Décider où va l'alimentation
Le ruban fonctionne en basse tension. Un transformateur assure le passage depuis le 230 V du logement, et il faut lui trouver une place : ventilée, accessible, près d'une alimentation. Un placard, un meuble bas, une trappe de faux plafond. Jamais enfermé dans une cloison sans accès.
Reportez maintenant sur votre croquis le trajet du câble basse tension, depuis le transformateur jusqu'au départ de chaque parcours. Si le mur est déjà fini, deux chemins existent : partir d'une prise existante et faire cheminer le câble dans le creux de la plinthe elle-même, ou percer discrètement derrière un meuble. Si aucun des deux ne marche chez vous, il vaut mieux le découvrir maintenant.
C'est le point que nous voyons manquer le plus souvent : personne n'a prévu par où le courant arrive. Une longueur en moins se commande. Un mur refermé sur rien se rouvre.
L'outillage
Rien d'exotique, et rien à louer pour la semaine. Voici ce qui sert vraiment.
- Un mètre ruban, un crayon, une équerre pour reporter les coupes.
- Une scie à onglet avec une lame à denture fine, adaptée à l'aluminium. C'est le seul outil sur lequel il ne faut pas transiger : c'est lui qui décide si vos angles sont invisibles ou si l'on ne voit qu'eux.
- Un serre-joint. Une longueur de 2500 mm qui glisse pendant la coupe donne un angle faux, et personne ne s'en aperçoit avant la présentation à blanc.
- Une lime fine ou un papier abrasif pour ébavurer chaque coupe.
- Un niveau à bulle. Un niveau laser si le sol n'est pas droit, ce qui est la règle plutôt que l'exception en rénovation.
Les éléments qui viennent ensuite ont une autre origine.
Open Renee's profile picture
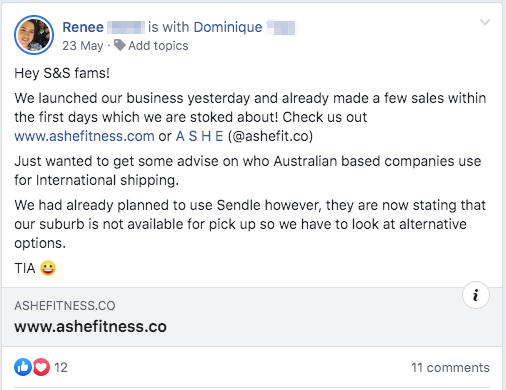 (x=34, y=35)
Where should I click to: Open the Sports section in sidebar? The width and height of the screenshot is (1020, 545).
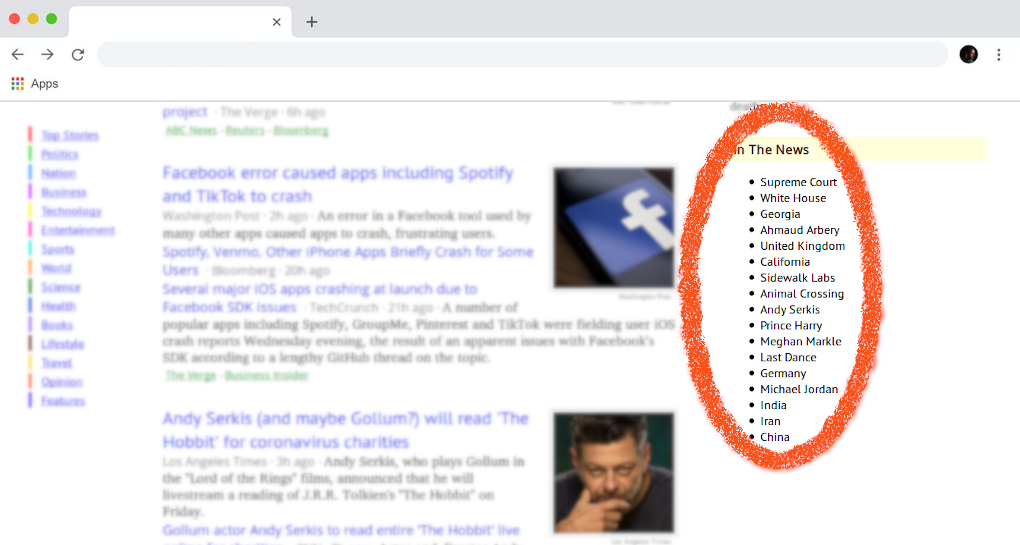[x=59, y=249]
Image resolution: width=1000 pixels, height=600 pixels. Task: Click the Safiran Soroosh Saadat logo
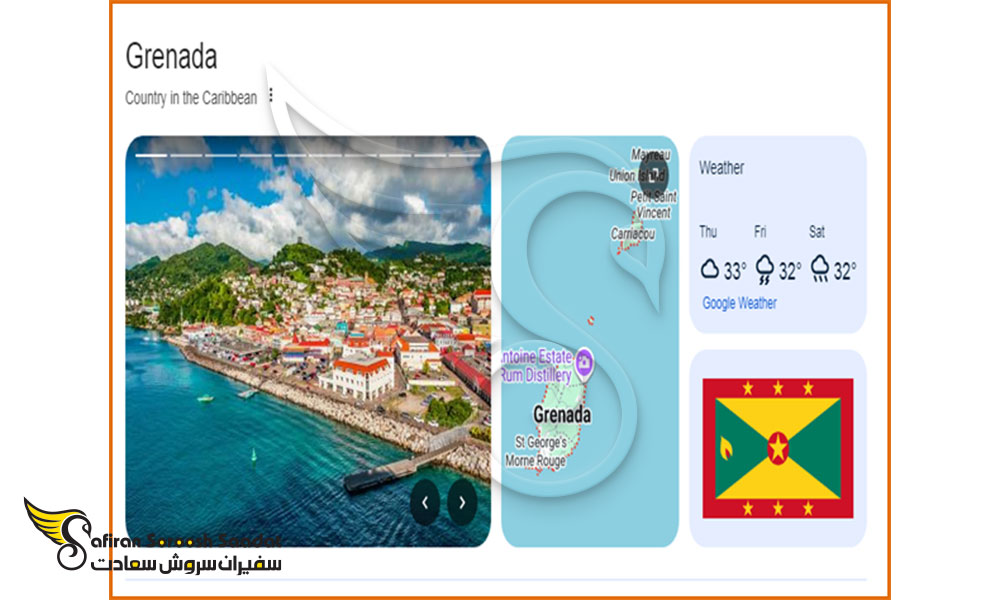point(153,536)
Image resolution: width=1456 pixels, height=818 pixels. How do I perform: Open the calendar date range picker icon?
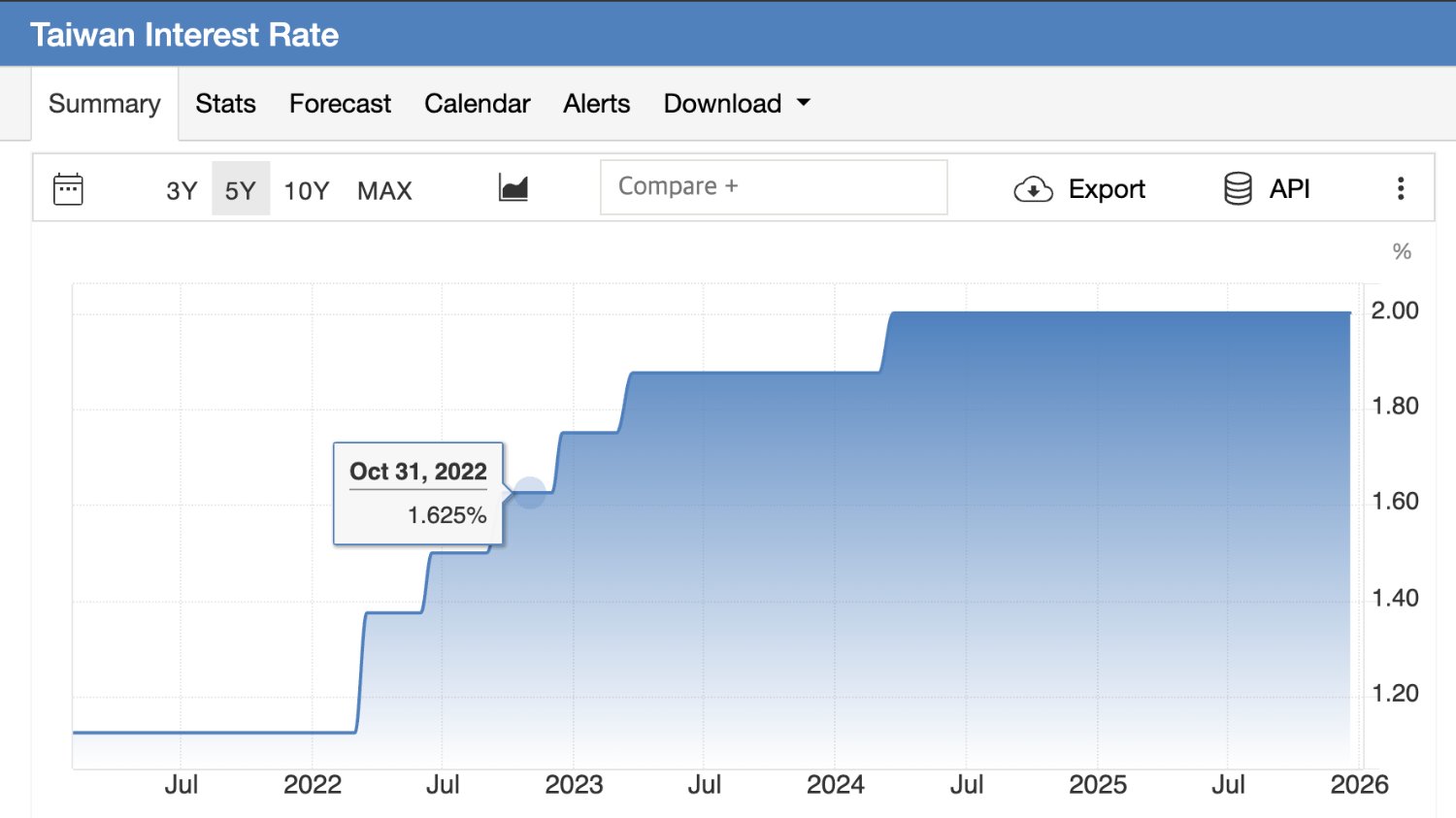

- Un pistolet à cartouche si vous collez. Une perceuse, des chevilles adaptées au support et un tournevis si vous vissez.
- Un chiffon et un dégraissant pour préparer le mur au point de collage.
- Des ciseaux ou un cutter pour couper le ruban, uniquement sur ses marques de coupe.
- Des gants. L'aluminium fraîchement scié coupe, et l'arête d'une coupe d'onglet est franchement vive.
Si vous n'avez pas de scie à onglet, empruntez-en une plutôt que de tenter la boîte à onglets et la scie à main. Sur douze mètres de plinthe, un demi-degré d'erreur répété quatre fois se voit dans chaque coin de la pièce.
Préparer le mur
Le mur fini
Le cas le plus fréquent, et le plus simple côté pose. Le mur est peint, le sol est en place, vous ajoutez la plinthe. Passez la main le long du bas du mur sur tout le parcours : vous cherchez les bosses de bande de plâtre, les résidus de colle, la peinture qui cloque. Un profilé en aluminium ne se déforme pas pour épouser un mur bombé ; il se décolle par le milieu ou laisse une fente.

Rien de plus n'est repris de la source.